And yes i think you could use ga - but im sure we did it - didnt we? Whats wrong now? Im confused - please clarify
Honey Adams
Honey Adams 2018 年 7 月 17 日
You are a genius. Thank you soooo much. It works .its just the variable assignment I missed. And thank you for the perspective from the lsqnonlin.i feel like crying :):):):):):):):).Thank you soooooo much for your patience. By the way, did you write the function in the file you shared on Matlab .
Honey Adams
Honey Adams 2018 年 7 月 17 日
The equation equation has no problems.
Stephan
Stephan 2018 年 7 月 17 日
Eureka!
yes i wrote the honey-fun function as a live script, because i thought that there is just an assignment which is wrong...
Honey Adams
Honey Adams 2018 年 7 月 17 日
編集済み: Honey Adams 2018 年 7 月 17 日
Yh i just googled it.its not opening on my matlab 2014a
Stephan
Stephan 2018 年 7 月 17 日
I made it with 2018a, maybe it will not work. There is a pdf file also. You can copy it from this to a new live script
Honey Adams
Honey Adams 2018 年 7 月 17 日
yh.Thank you. I love the use of the syms .makes its understandable.The lsqcurvefit works and I are trying to use the lsqnonlin.I think there is a problem with it. It gives me an error.
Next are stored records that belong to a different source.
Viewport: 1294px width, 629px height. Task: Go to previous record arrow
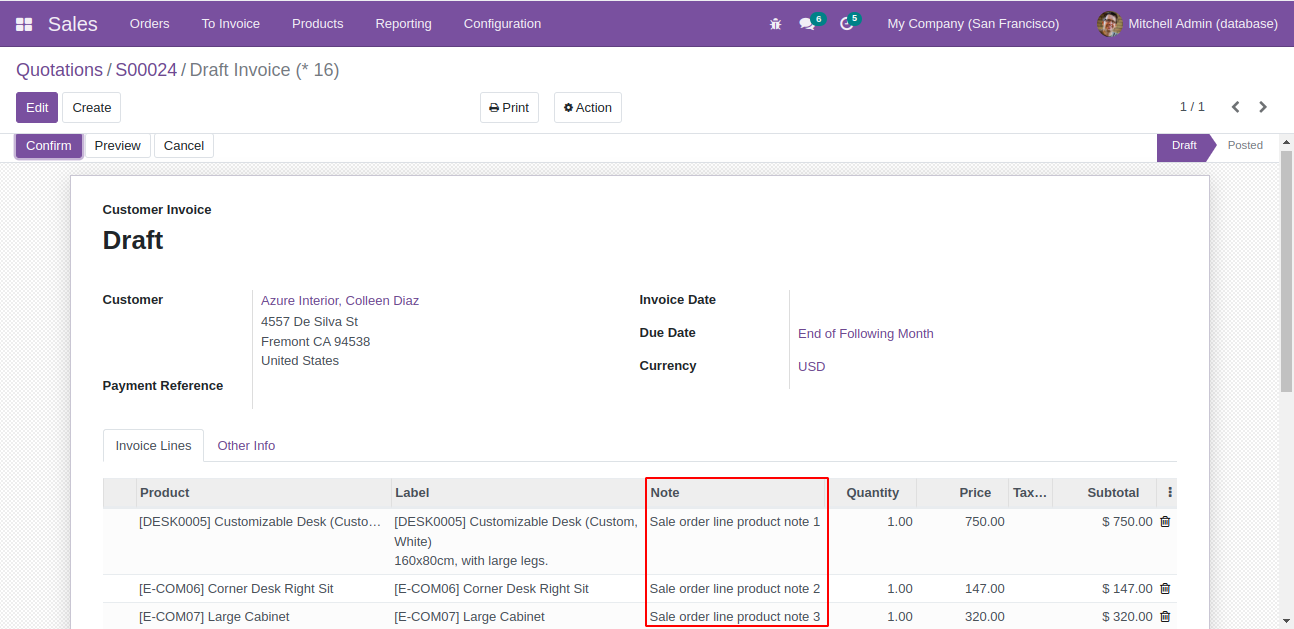(1235, 107)
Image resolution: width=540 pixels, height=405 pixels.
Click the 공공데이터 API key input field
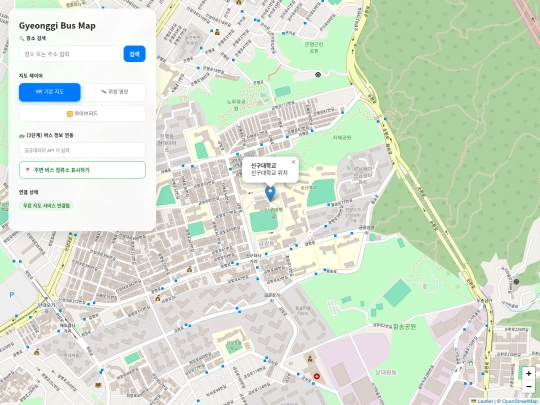tap(82, 150)
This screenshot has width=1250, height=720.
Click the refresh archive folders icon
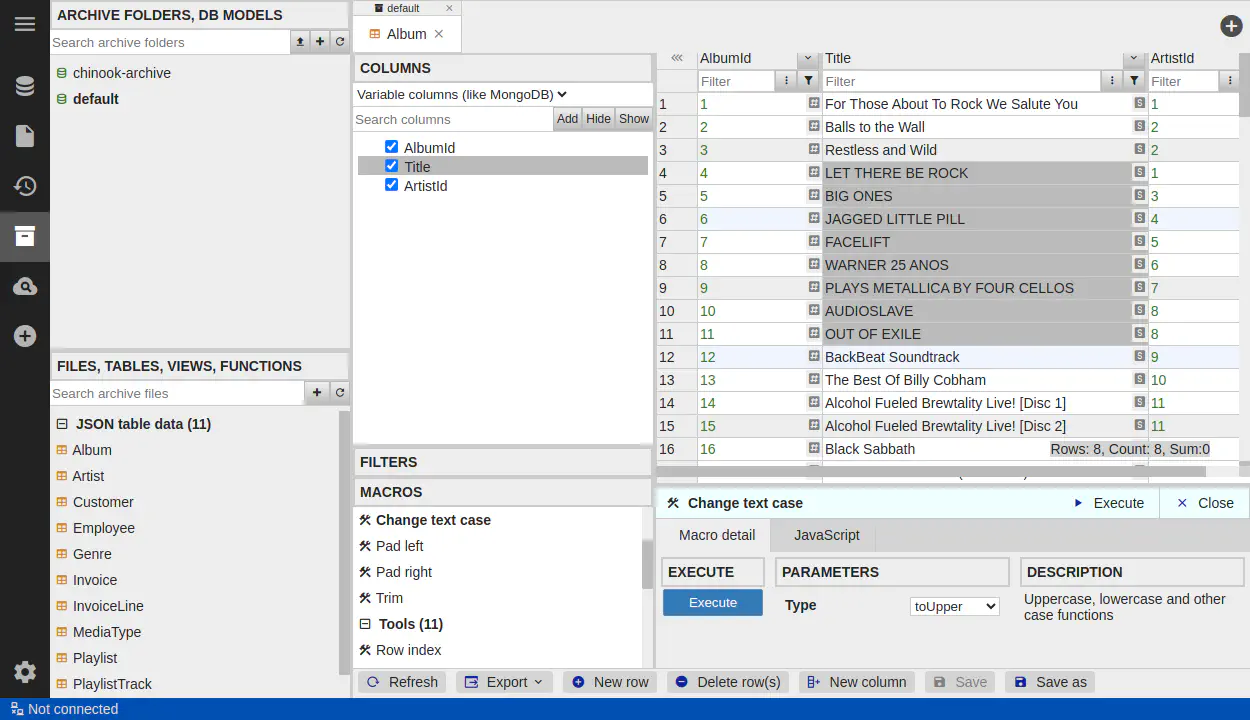[x=340, y=42]
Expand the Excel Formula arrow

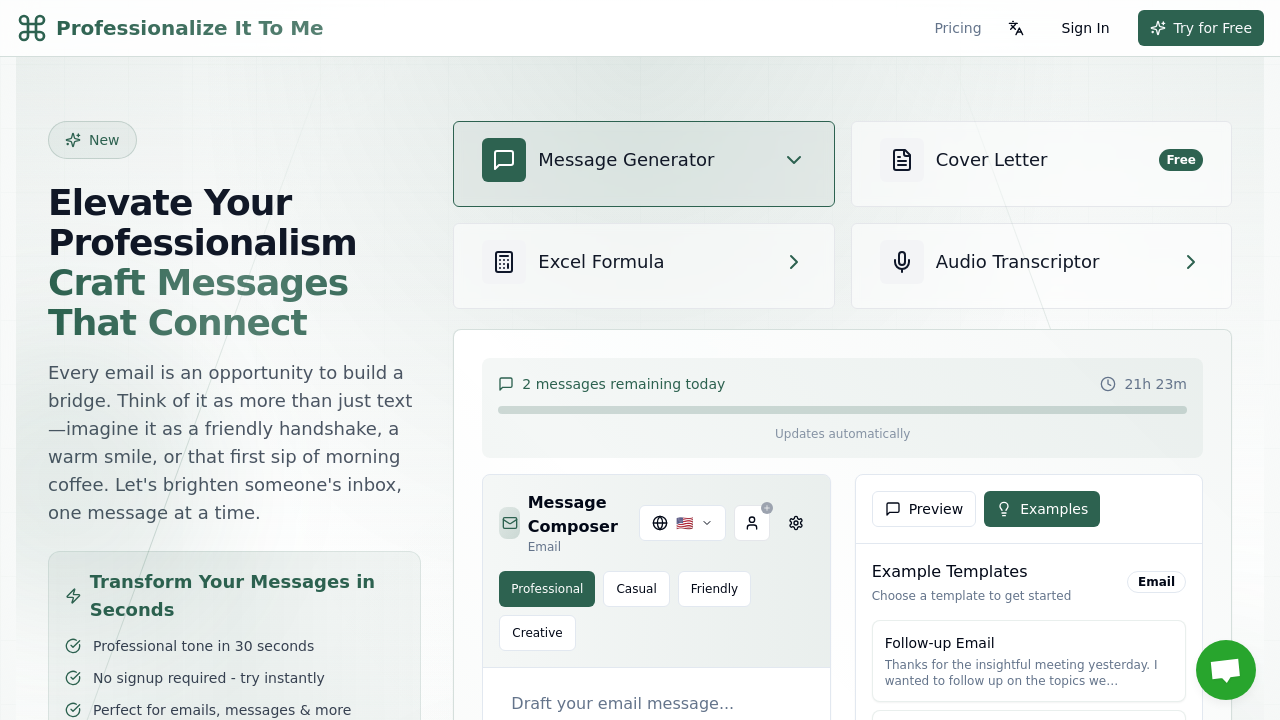coord(794,262)
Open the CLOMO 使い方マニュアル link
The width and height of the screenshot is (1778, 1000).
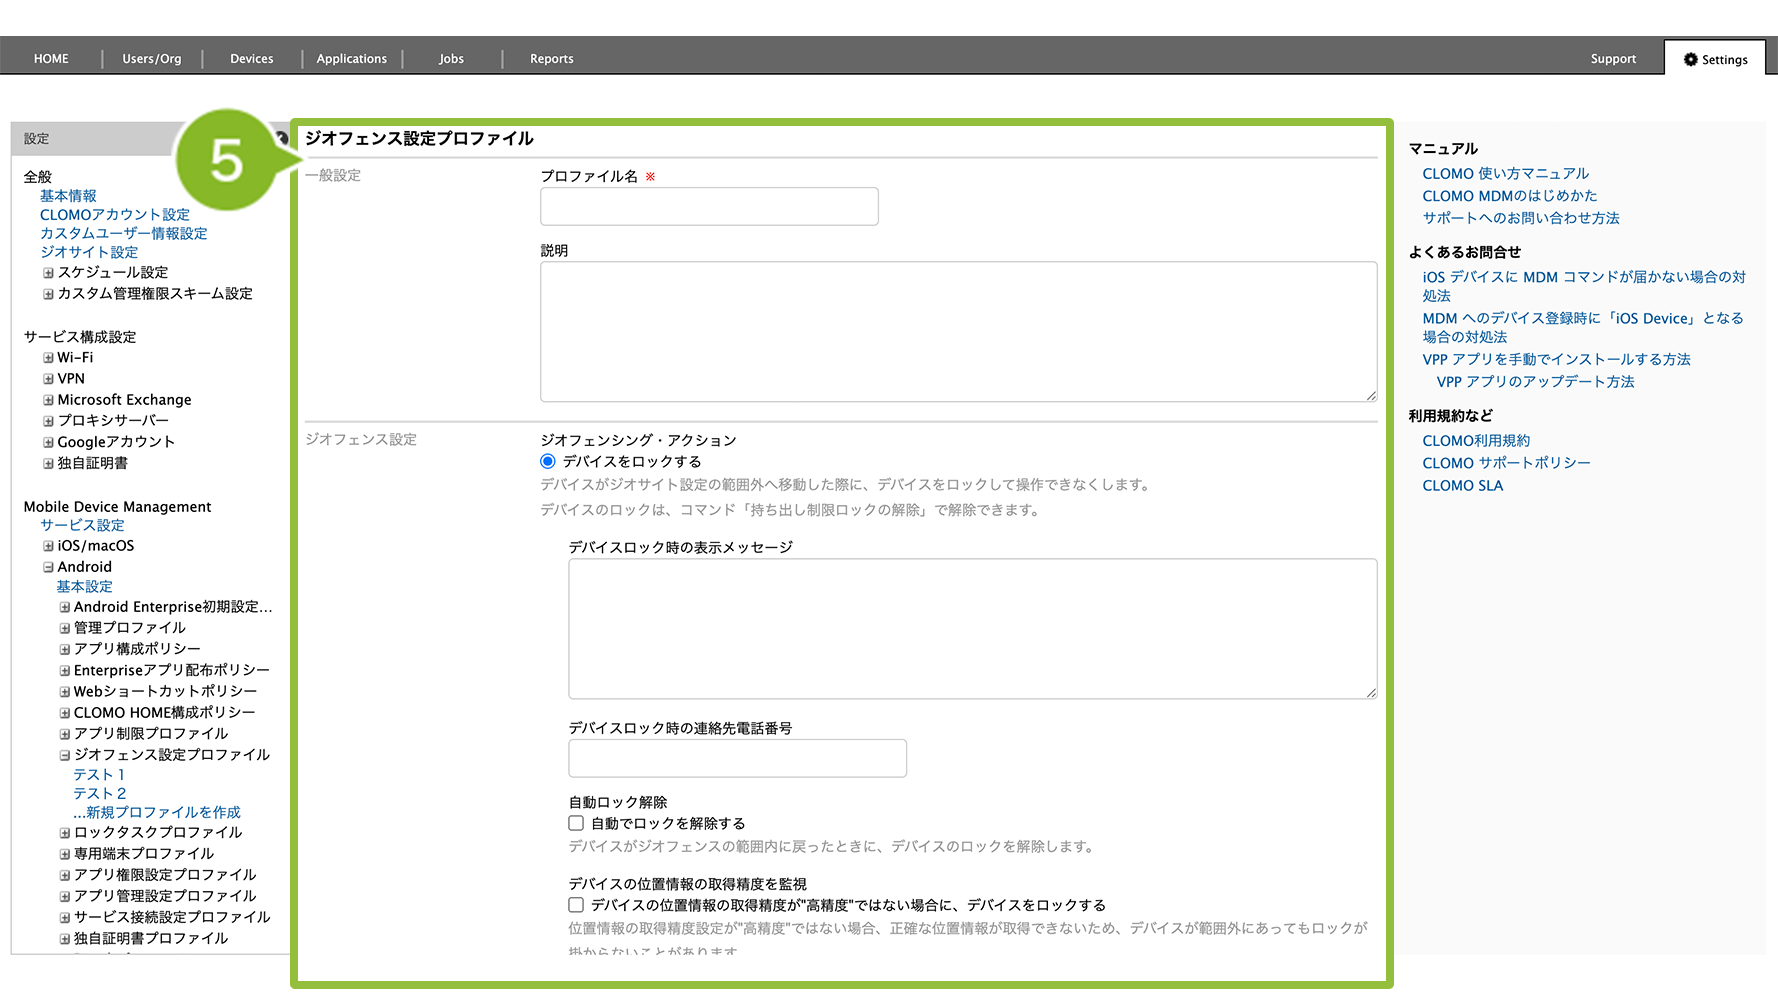tap(1505, 173)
I stored the values of x in the workspace so that when i run, the lsqnonlin, i would it will m fetch it. this is what i get : Attempt to execute SCRIPT lsqnonlin as a function:
Honey Adams
Honey Adams 2018 年 7 月 17 日
But I am extremly happy the lsqcurve fit worked . I would like to make the lsqnonlin work too
Stephan
Stephan 2018 年 7 月 17 日
Did you named your file lsqnonlin ? This is problematic, when you do so. Matlab gets confused and can no more call the correct function from the corresponding toolbox. Name it lsqnonlin_test or something like this.
Honey Adams
Honey Adams 2018 年 7 月 17 日
i changed it from lsqnonlin still same results .
Stephan
Stephan 2018 年 7 月 17 日
編集済み: Stephan 2018 年 7 月 17 日
Attach the script please or provide the code. Adittionally check for some copies which are in the folder.
Use:
which lsqnonlin
There should be only one result.
Honey Adams
Honey Adams 2018 年 7 月 17 日
menu
Attempt to execute SCRIPT lsqnonlin as a function:
C:\Users\Hanan Yakubu\Documents\MATLAB\lsqnonlin.m
Error in menu (line 11) x2 = lsqnonlin(fun,x0,lb,ub,options2);
Honey Adams
Honey Adams 2018 年 7 月 17 日
please Find attached the script file.
Walter Roberson
Walter Roberson 2018 年 7 月 17 日
You have your own lsqnonlin.m that is interfering with using the Mathworks supplied one. You need to rename or delete C:\Users\Hanan Yakubu\Documents\MATLAB\lsqnonlin.m
Honey Adams
Honey Adams 2018 年 7 月 17 日
IT WORKEDDDDDDDDD :)))):)))
Stephan
Stephan 2018 年 7 月 17 日
Rename the file in the path you provided. This is the reason for the problem
Stephan
Stephan 2018 年 7 月 17 日
編集済み: Stephan 2018 年 7 月 17 日
Eureka - the second time in 1 hour... if we go on this speed, next year we go to oslo and get a price ;-)
Honey Adams
Honey Adams 2018 年 7 月 17 日
編集済み: Honey Adams 2018 年 7 月 17 日
lol.Thank you for your patience. I have a lot to practice to identify bugs.espec;y when I failed to pass a vector and was passing a scalar due to the omission of the pointwise operator.Lets rest here. Will defintely aknowledge you in any work I do.
Stephan
Stephan 2018 年 7 月 17 日
It was a kind of fun to help. I will now unfollow this question, since you seem to be happy. If you have further problems, come back with a new question.
Best regards
Stephan
Honey Adams
Honey Adams 2018 年 7 月 17 日
Yes, thank you.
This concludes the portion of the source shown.